Space (e.g., rent or reservation fees)

The groups will be held in the clinic so space requirements No Cost


will not need to be included in the budget

Supplies (e.g., materials, printing costs)

Printing Paper - 1 pack of 500 sheets $16

Program handouts Included in the supplies cost

Printer ink- 1 black ink cartridge $20

Pencils- 30 pack $5

Colored Pencils- 120 count $25

Equipment (e.g., tablets, computers)

Tablet/Computers In-kind Contribution

Marketing (e.g., flyers, advertising)

Flyers Included in the supplies and


personnel costs

Emails to clients Included in the personnel cost

Personnel (e.g., salary with % time/effort, hourly wage,


benefits, consultant fees)

OT (2 hrs/wk x7wks at $35/hr) $490

Psychologist (2hrs/wk x 7 wks at $45/hr) $630

Psychology and/or occupational student volunteers In-kind Contribution

Training Personnel: $160


1 hour for training from program developers OT ($35),
Psychology ($45)
1 hour for training student volunteers: OT and Psychologist
will then train student volunteers)

Total Requested $1,346


ASD LIFE SKILLS TRANSITION TO ADULTHOOD PROGRAM 17

In-kind contributions:

Volunteer facilitators: The groups will be run by doctoral psychology students from the University
of Utah, donating their time and expertise.

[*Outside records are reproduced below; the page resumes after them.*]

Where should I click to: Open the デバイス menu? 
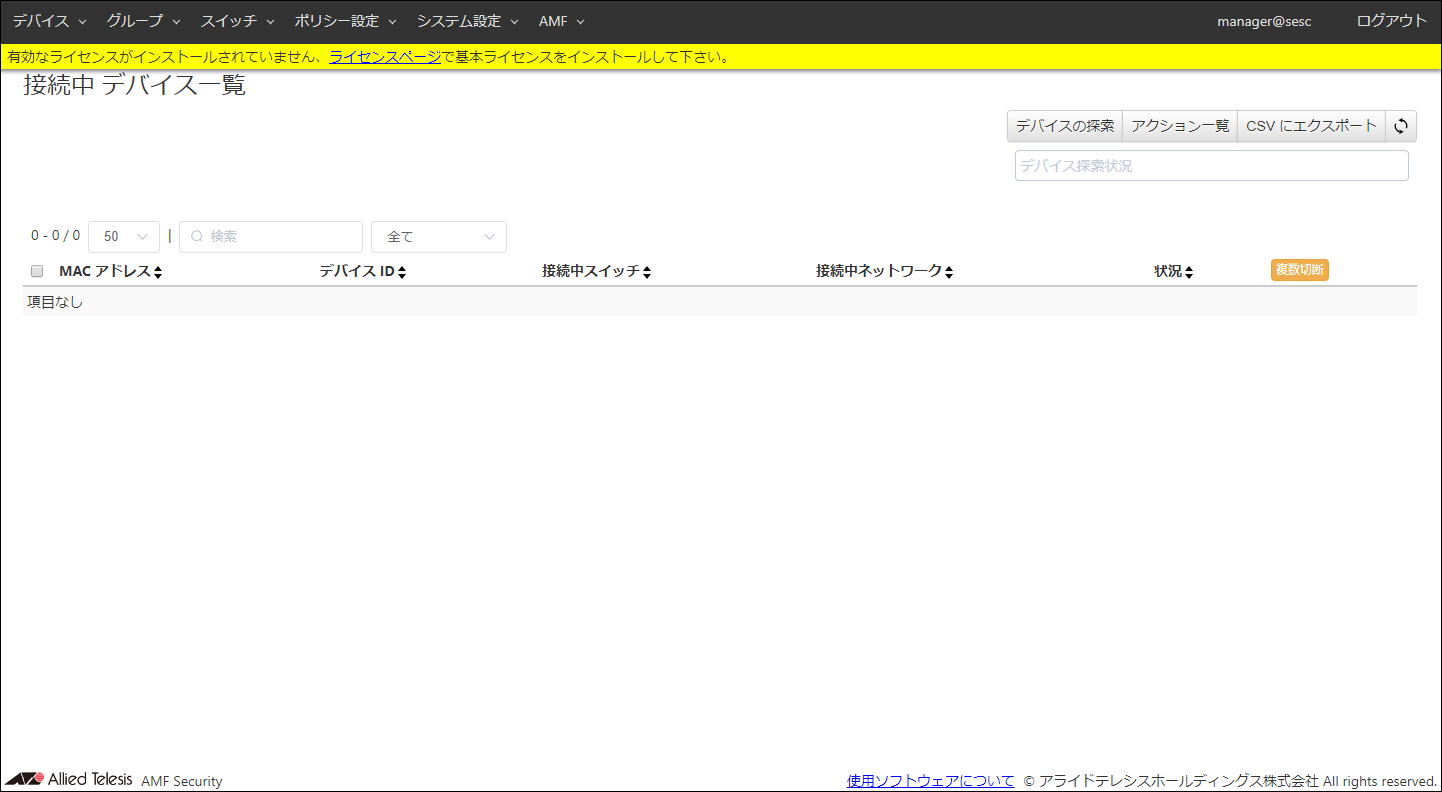point(49,21)
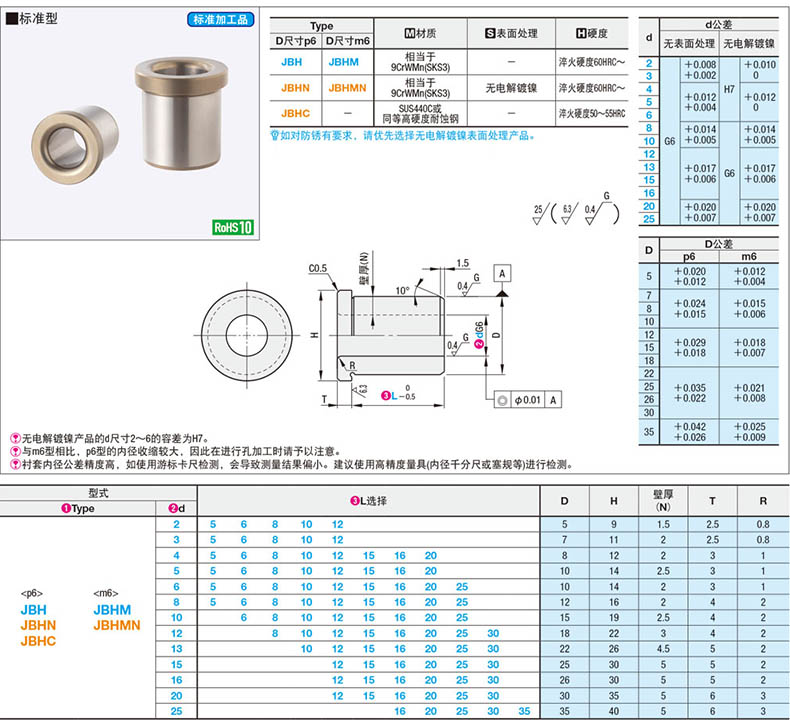Click pink circled 2 beside dG6 in drawing
Image resolution: width=790 pixels, height=725 pixels.
479,343
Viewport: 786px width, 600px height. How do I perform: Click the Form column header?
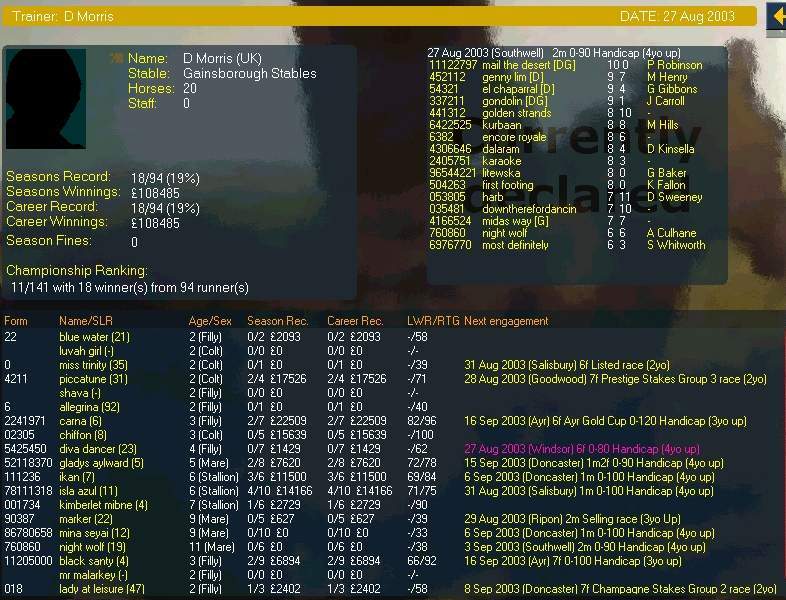(16, 321)
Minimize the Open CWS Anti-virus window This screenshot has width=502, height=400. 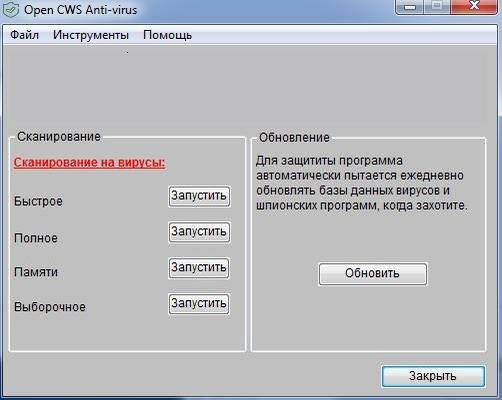pyautogui.click(x=410, y=7)
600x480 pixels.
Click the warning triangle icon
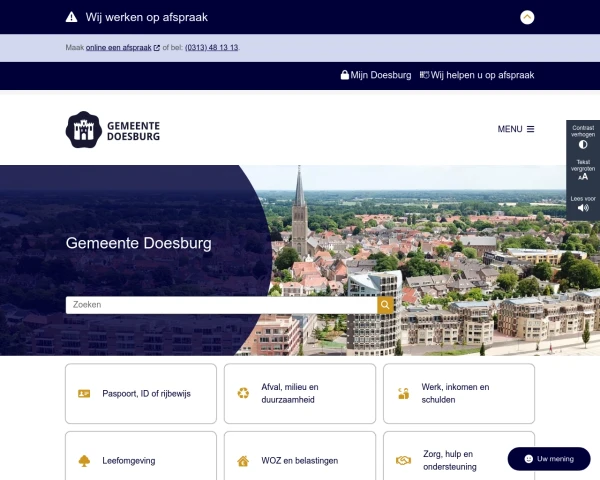coord(72,17)
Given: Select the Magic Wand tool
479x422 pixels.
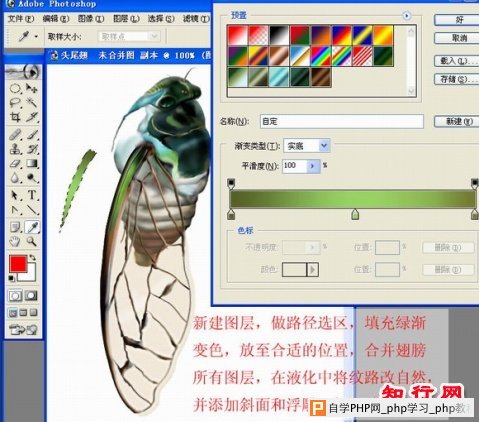Looking at the screenshot, I should coord(32,102).
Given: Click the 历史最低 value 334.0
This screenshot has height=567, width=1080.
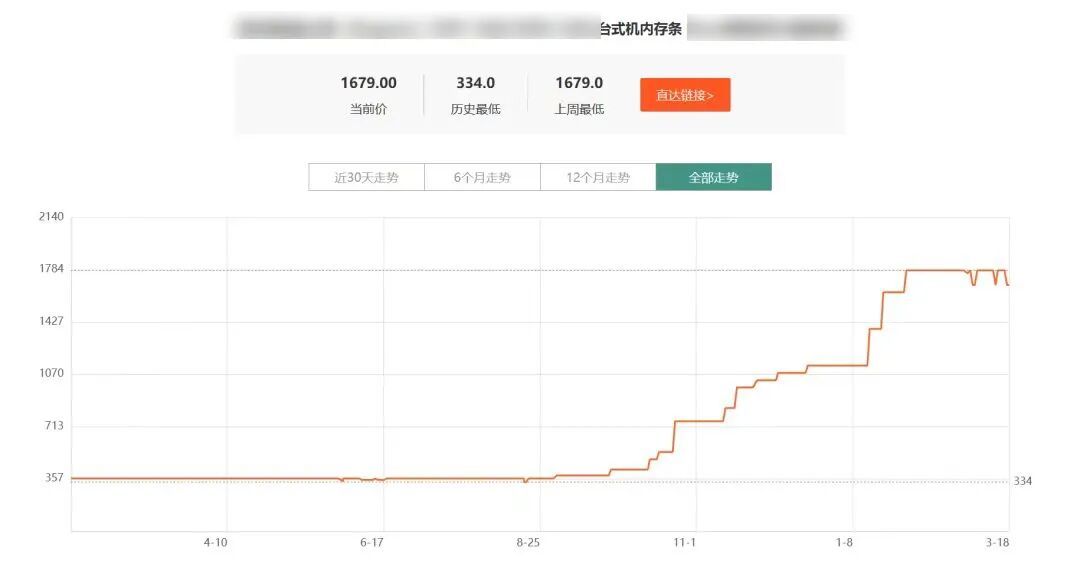Looking at the screenshot, I should (475, 83).
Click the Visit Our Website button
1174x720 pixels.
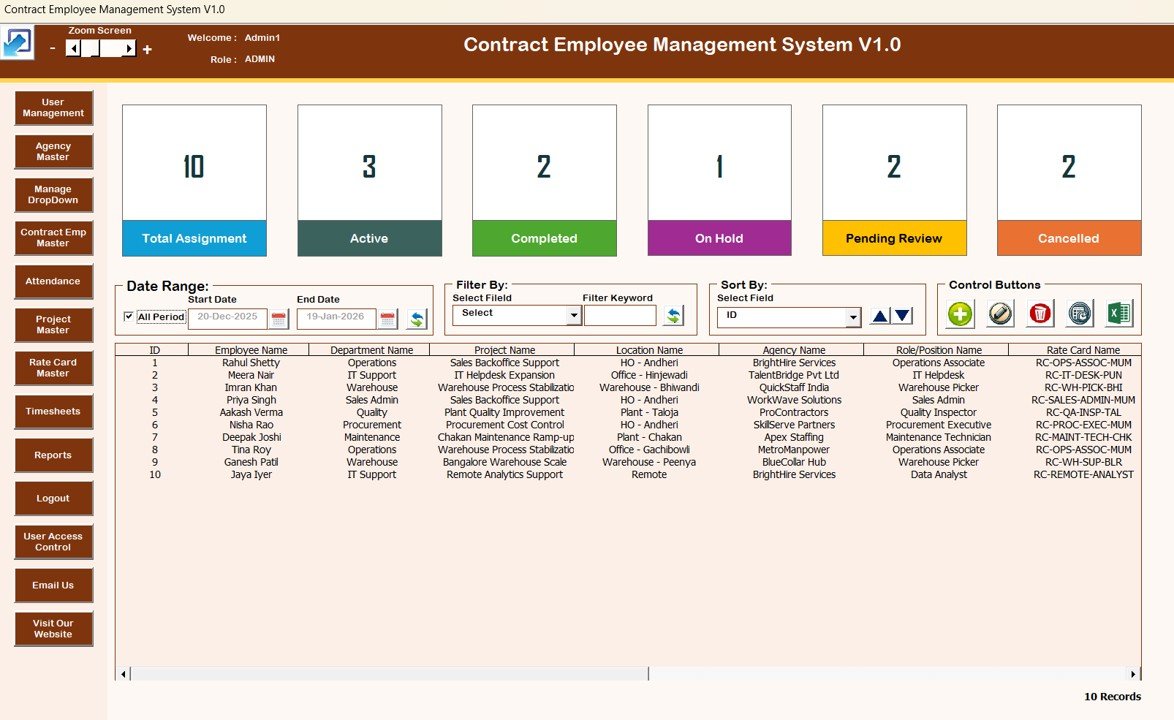point(53,628)
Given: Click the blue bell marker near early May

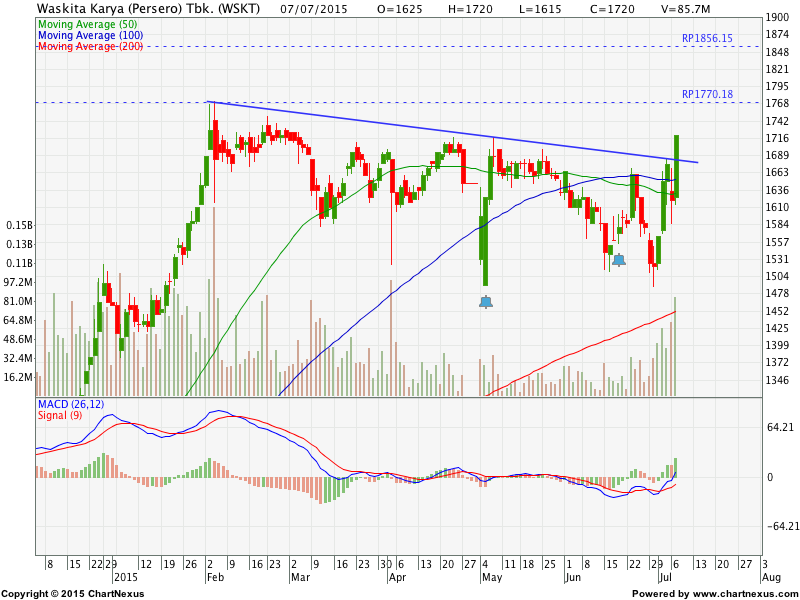Looking at the screenshot, I should pos(486,301).

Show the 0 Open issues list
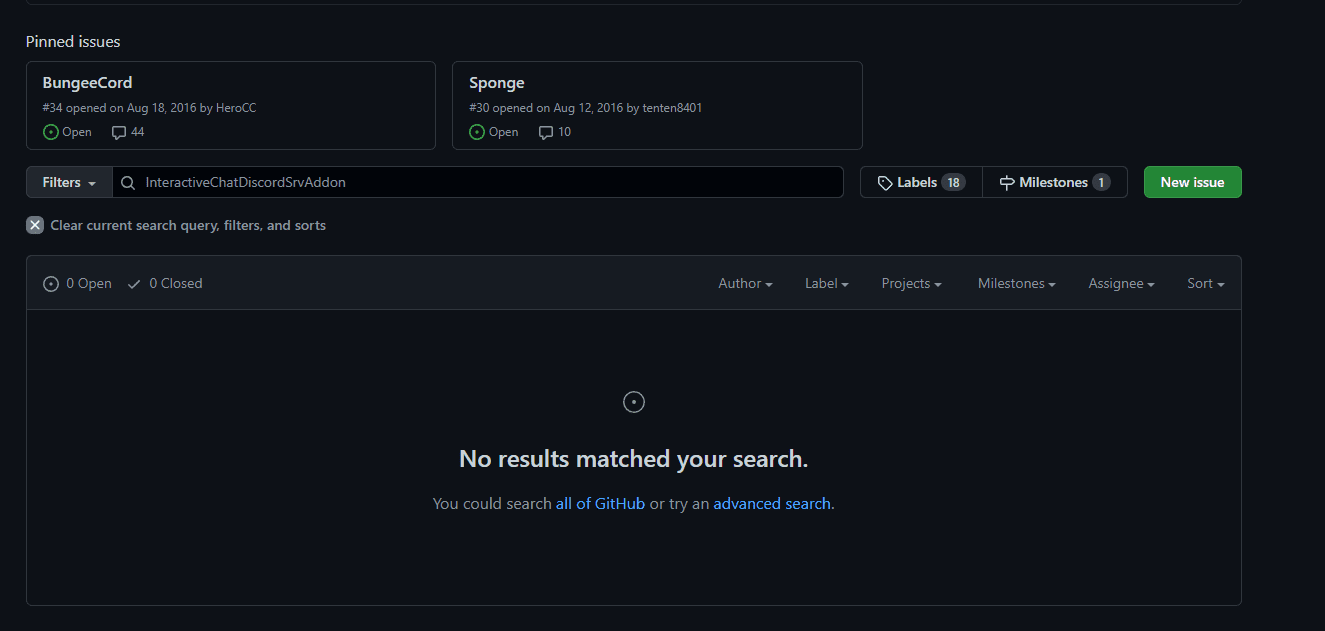[78, 284]
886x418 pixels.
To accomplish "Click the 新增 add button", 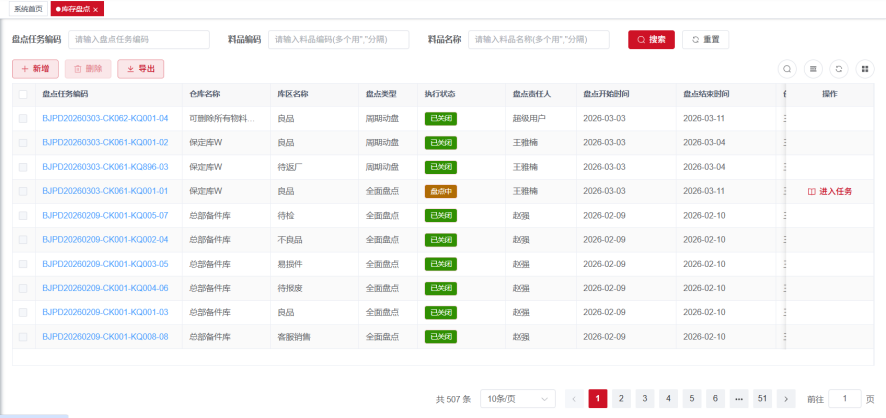I will 35,69.
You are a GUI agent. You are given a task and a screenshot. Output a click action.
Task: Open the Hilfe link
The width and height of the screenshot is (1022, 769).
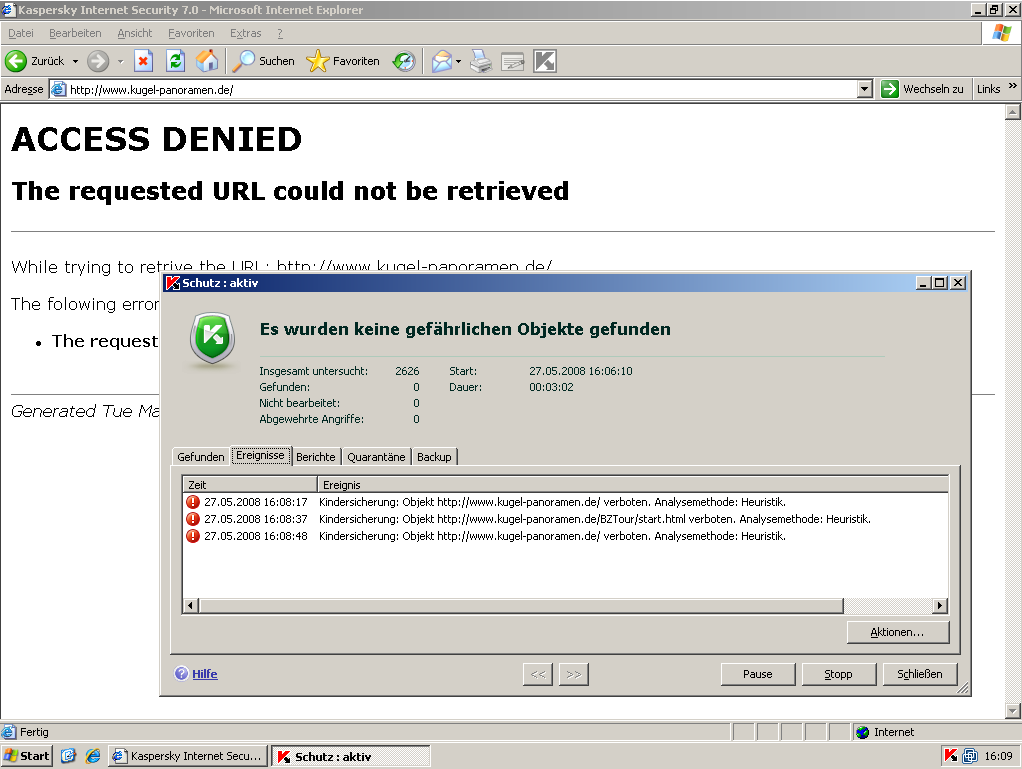coord(204,674)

Tablets or computers: These will be provided for free by the clinic.

Justification:

The program will require two facilitators (psychology student, psychologist, and/or
eventually an occupational therapist) who are the most qualified to facilitate the program. The
student facilitators will not be compensated because they are volunteering their time and
expertise as part of educational requirements. The psychologist and occupational therapist will
be compensated hourly based on their profession’s average salaries in the state of Utah. The
facilitators will need to participate in an additional one hour of training in order to ensure the
program is facilitated correctly. This hour will also be included in their hourly pay. The group will
be held in an ASDC conference room that is already supplied with chairs and a large table,
requiring no extra cost. Supplies necessary for the program activities and handouts will include
printer paper, printable program handouts, printer ink, pencils, and colored pencils. There are a
lot of activities and important handouts involved to foster education and generalization for the
group participants that will need to be printed. Pencils and colored pencils will be required to
engage in activities. Handouts and activities will be created or downloaded at no cost and
provided in a Google Drive folder for the group facilitators to access. Equipment such as
computers and/or tablets with internet access, already owned by the clinic, will also be needed
for session activities but will be donated at no cost. For marketing purposes, flyers will be
included in the printing costs. Effort and resources to send emails to clients will be included in
the psychologist's salary. Since eligible program participants will be current ASDC clients,
marketing does not need to extend outside of the clinic and current clients/families.